If a receiving party is required by law, rule or regulation, or requested in any judicial or administrative proceeding or by any governmental or regulatory authority, to disclose Confidential Information of the other party, the receiving party will give the disclosing party prompt written notice of such request so that the disclosing party may seek an appropriate protective order or like protective measure and will undertake reasonable efforts to obtain confidential treatment of the Confidential Information so disclosed.
SGS allows Customer returns based on and controlled by the SGS Return Material Authorization process (RMA). Software is not returnable if the packaging has been opened unless specifically allowed in writing by SGS. If software was distributed electronically, it is not returnable if the licenses were downloaded. For additional information please request SGS’s full Product Return Material Authorization process. Customers should contact SGS Customer Relations at RMA@smartgrow.systems to initiate a return or for additional information. Customers must notify SGS Customer Relations of any damaged Products within ten (10) days of receipt.

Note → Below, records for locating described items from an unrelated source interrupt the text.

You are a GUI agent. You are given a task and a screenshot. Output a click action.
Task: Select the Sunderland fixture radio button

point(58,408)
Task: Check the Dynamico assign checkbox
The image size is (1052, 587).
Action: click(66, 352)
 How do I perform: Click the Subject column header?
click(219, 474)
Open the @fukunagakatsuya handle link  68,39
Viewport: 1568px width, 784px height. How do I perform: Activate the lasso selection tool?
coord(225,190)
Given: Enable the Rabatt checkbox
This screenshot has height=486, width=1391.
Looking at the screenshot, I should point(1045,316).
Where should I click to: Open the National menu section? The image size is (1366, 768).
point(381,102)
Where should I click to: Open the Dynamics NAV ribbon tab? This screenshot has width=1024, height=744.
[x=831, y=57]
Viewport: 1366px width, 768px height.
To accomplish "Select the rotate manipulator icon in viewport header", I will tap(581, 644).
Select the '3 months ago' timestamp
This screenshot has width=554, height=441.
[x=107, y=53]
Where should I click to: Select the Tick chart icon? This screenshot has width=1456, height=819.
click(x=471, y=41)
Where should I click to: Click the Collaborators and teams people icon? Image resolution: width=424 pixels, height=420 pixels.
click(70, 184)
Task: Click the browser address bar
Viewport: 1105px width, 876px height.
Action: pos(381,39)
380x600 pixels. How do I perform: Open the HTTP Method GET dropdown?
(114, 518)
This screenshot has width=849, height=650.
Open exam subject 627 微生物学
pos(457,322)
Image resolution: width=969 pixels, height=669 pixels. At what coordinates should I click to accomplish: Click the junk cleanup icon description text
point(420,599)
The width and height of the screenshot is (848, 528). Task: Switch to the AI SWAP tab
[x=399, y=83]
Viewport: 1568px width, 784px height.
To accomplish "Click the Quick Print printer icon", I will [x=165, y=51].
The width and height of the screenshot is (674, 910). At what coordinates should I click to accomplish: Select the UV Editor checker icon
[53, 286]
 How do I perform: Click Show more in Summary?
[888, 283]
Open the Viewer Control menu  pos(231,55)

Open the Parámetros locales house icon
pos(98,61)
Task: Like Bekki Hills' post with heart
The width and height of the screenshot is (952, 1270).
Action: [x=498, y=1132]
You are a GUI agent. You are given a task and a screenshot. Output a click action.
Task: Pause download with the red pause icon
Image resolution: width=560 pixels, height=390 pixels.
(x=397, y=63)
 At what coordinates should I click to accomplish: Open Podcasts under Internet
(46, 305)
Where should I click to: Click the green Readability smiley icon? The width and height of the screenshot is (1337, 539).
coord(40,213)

SGS may assign or subcontract all or any portion of its rights or obligations with respect to the sale of Products or the performance of Services or assign the right to receive payments, without Customer’s consent. Customer may not assign these Terms and Conditions, or any of its rights or obligations herein without the prior written consent of SGS. Subject to the restrictions in assignment contained herein, these Terms and Conditions will be binding on and inure to the benefit of the parties hereto and their successors and assigns. No provision of this Agreement or any Statement of Work will be deemed waived, amended or modified by either party unless such waiver, amendment or modification is in writing and signed by both parties. The relationship between SGS and Customer is that of independent contractors and not that of employer/employee, partnership or joint venture. If any term or condition of this Agreement or a Statement of Work is found by a court of competent jurisdiction to be invalid, illegal or otherwise unenforceable, the same shall not affect the other terms or conditions hereof or thereof or the whole of this Agreement or the applicable Statement of Work. Notices provided under this Agreement will be given in writing and deemed received upon the earlier of actual receipt or three (3) days after mailing if mailed postage prepaid by regular mail or airmail or one (1) day after such notice is sent by courier or facsimile transmission. Any delay or failure by either party to exercise any right or remedy will not constitute a waiver of that party to thereafter enforce such rights.